It is generally well known that to ensure that your affairs are managed in accordance with your wishes when you die, you should have a properly drafted will in place.
However, it is arguably less well known that it is possible for a beneficiary of a will to vary the terms of their inheritance, essentially changing the terms of the will that a person put in place during their lifetime. It is also possible for a beneficiary to vary their inheritance when somebody dies without a valid will in place, known as intestacy.
The legal document that varies a person’s inheritance is known as a Deed of Variation. The terms of the deed take effect as if they were written into the will of the person who has passed away, or in the case of them having no will, as if they had made a will in the first place.
Some of the most common reasons a beneficiary may want to redirect their inheritance are:
To save inheritance tax
Spouses and charities are exempt from paying inheritance tax and a deed of variation can be used to redirect additional assets to those beneficiaries to reduce the inheritance tax payable.
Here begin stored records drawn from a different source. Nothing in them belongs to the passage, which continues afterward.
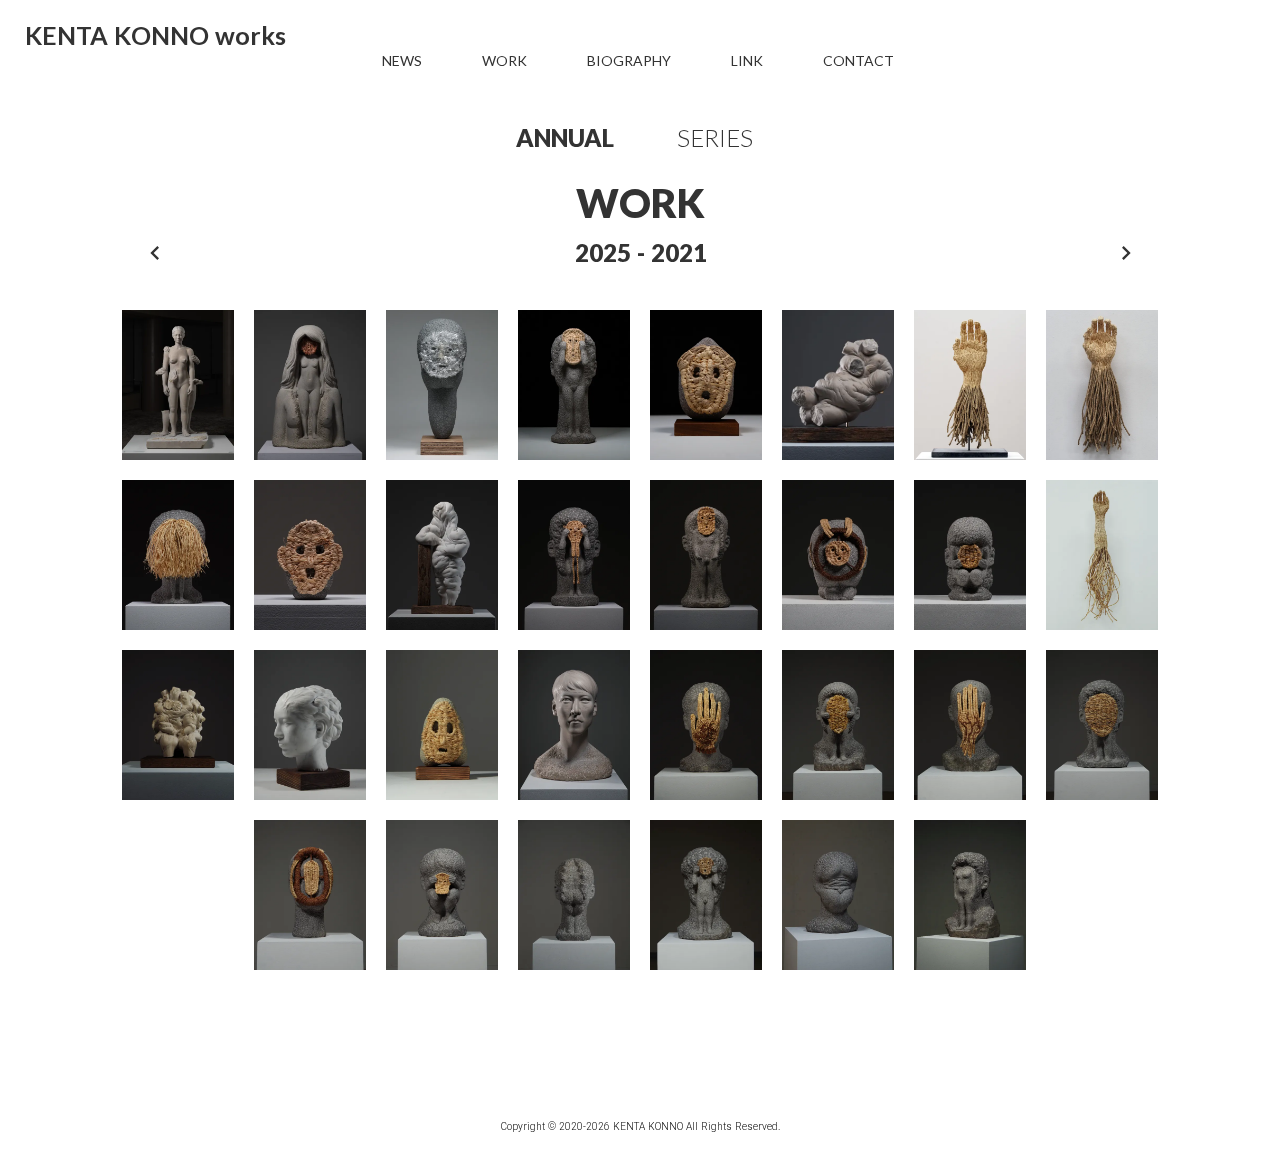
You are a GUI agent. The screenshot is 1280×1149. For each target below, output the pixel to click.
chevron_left (155, 253)
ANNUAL (565, 137)
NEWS (402, 61)
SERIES (715, 137)
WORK (504, 61)
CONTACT (858, 61)
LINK (747, 61)
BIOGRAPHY (629, 61)
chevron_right (1126, 253)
A particular benefit occurs when 10% or more of an estate is gifted to a charitable beneficiary which will allow the estate to benefit from a lower rate of inheritance tax . This saving could be achieved by a deed of variation if provision wasn’t made for this in a deceased person’s will or under their intestacy if they didn’t make a will.
In addition, since April 2017 the government have begun introducing a new inheritance tax benefit called the residential nil rate band. The rules surrounding the availability of this tax benefit are complex and not everybody has made will arrangements to fully utilise it. In these cases, the inheritance can be varied by way of deed of variation to ensure the estate has the full benefit of this valuable tax allowance.
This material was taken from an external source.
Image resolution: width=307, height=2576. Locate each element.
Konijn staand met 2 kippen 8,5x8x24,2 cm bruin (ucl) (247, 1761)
To resolve a dispute or achieve fairness
It may be that when a person has passed away a dispute arises over the distribution of their estate. For example, a family member may feel that they have not received a fair share of the person’s estate. Bearing in mind the cost, stress and delay caused by litigation, the beneficiaries may wish to alter the terms of the will to make provision for that person through a deed of variation.
It could also be the case that the beneficiaries all feel that a testator would have made provision for a certain person if they had had the opportunity to do so, and wish to enter into a deed of variation to make provision to achieve fairness and maintain family harmony.
A beneficiary may also wish to provide for others who are in greater need of funds or other resources, such as housing.
As part of their own tax planning
A beneficiary may be in the enviable position of having a taxable estate, meaning that when they die they will pay inheritance tax to the government. Receiving a large inheritance could make that tax bill even higher. Those beneficiaries sometime consider gifting’ away their inheritance to their beneficiaries during their lifetime. The difficulty in them receiving their inheritance for them to gift it on is that the government will consider that to be what is known as a ‘potentially exempt transfer’ or PET and will tax that gift if the person giving the gift dies with 7 years of making it. However, if the beneficiary enters into a deed of variation, varying their entitlement so that their beneficiaries receive the inheritance intended for them, then it is deemed to be a gift from the person who has passed away and not a direct gift from the beneficiary meaning that it will not impact on the tax position of the beneficiary on his death.
In order for a deed of variation to be effective it must be made within two years of the date of the person passing away, so relatively prompt legal advice is essential. It must also be signed by all beneficiaries who would be negatively affected by the variation. If those beneficiaries are under the age of 18, then approval of the court is also required.
It is essential that the deed of variation is clear about what is being varied and who benefits from the variation and requires some prescribed legal wording to be effective. They are easy to get wrong and the government do not allow for a variation to be varied again. It is therefore crucial that appropriate legal advice is sought at the outset.
Finally, although deeds of variation are a useful tool at our disposal, they shouldn’t be relied upon as an alternative to making a will or reviewing a current will in your lifetime. Deeds of variation are frequently under review by the government and it may be that in the future they are abolished.